We also acknowledge several limitations of our study. First, the GWAS data for COVID-19 and VTE used in this study were derived from the European population, so the associations may not be applicable to other ancestries. Second, although GWAS summary statistics conducted study-specific quality control, misclassification of COVID-19 might exist. Third, the summary statistics limit us to assess sex and age-specific genetic effects. Fourth, the GWAS of COVID-19 related traits might be conducted at different time periods, so there might be differences in the SARS-COV-2 infection strain. However, our study does not aim to assess the association with specific strain of SARS-COV-2 infection. Finally, although our study provides evidence of genetic correlation and genetic overlap between COVID-19 and VTE, the underlying biological mechanisms are still unclear, and further studies are still needed for validation.
In conclusion, our findings provided novel evidence of genetic correlations between severe COVID-19, COVID-19 hospitalization, SARS-CoV-2 infection and VTE, and highlighted their common genetic architecture, with shared genes closely related to coagulation and immunity. Our works contribute to the understanding of COVID-19 and VTE etiology, and open up new insights into the prevention and comorbidity management of COVID-19.
Data Availability
Genetic associations with VTE were from the UK biobank GWAS results provided by Lee Lab (https://www.leelabsg.org/resources).
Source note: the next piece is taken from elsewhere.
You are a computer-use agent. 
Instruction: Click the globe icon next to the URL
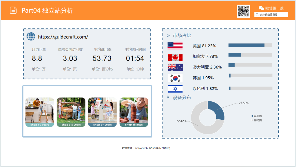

Genetic associations with severe COVID-19, COVID-19 hospitalization and SARS-CoV-2 infection was obtained from COVID-19 host genetics consortium GWAS meta-analyses round 7, downloaded from https://www.covid19hg.org/results/r7/.
Statements and Declarations
Funding
The authors reported no funding received for this study.
Competing Interests
The authors have no competing interests.
Author Contributions
The draft was written by Xin Huang. Data analysis were performed by Minhao Yao and Peixin Tian. Xin Huang and Minhao Yao interpreted the results. Zhonghua Liu and Jie V. Zhao developed the study conception, directed the study’s analytic strategy and contributed to the critical revision of the manuscript for important intellectual content. All authors read and approved the final manuscript.
Ethics approval
The study is an analysis using publicly available summary data that does not require ethical approval.
Data availability
Genetic associations with VTE were from the UK biobank GWAS results provided by Lee Lab (https://www.leelabsg.org/resources). Genetic associations with severe COVID-19, COVID-19 hospitalization and SARS-CoV-2 infection was obtained from COVID-19 host genetics consortium GWAS meta-analyses round 7, downloaded from https://www.covid19hg.org/results/r7/.
Acknowledgments
This research was conducted using the summary statistics from COVID-19 host genetics consortium and UK Biobank. The authors would like to thank all participants in the study and investigators for sharing the valuable data.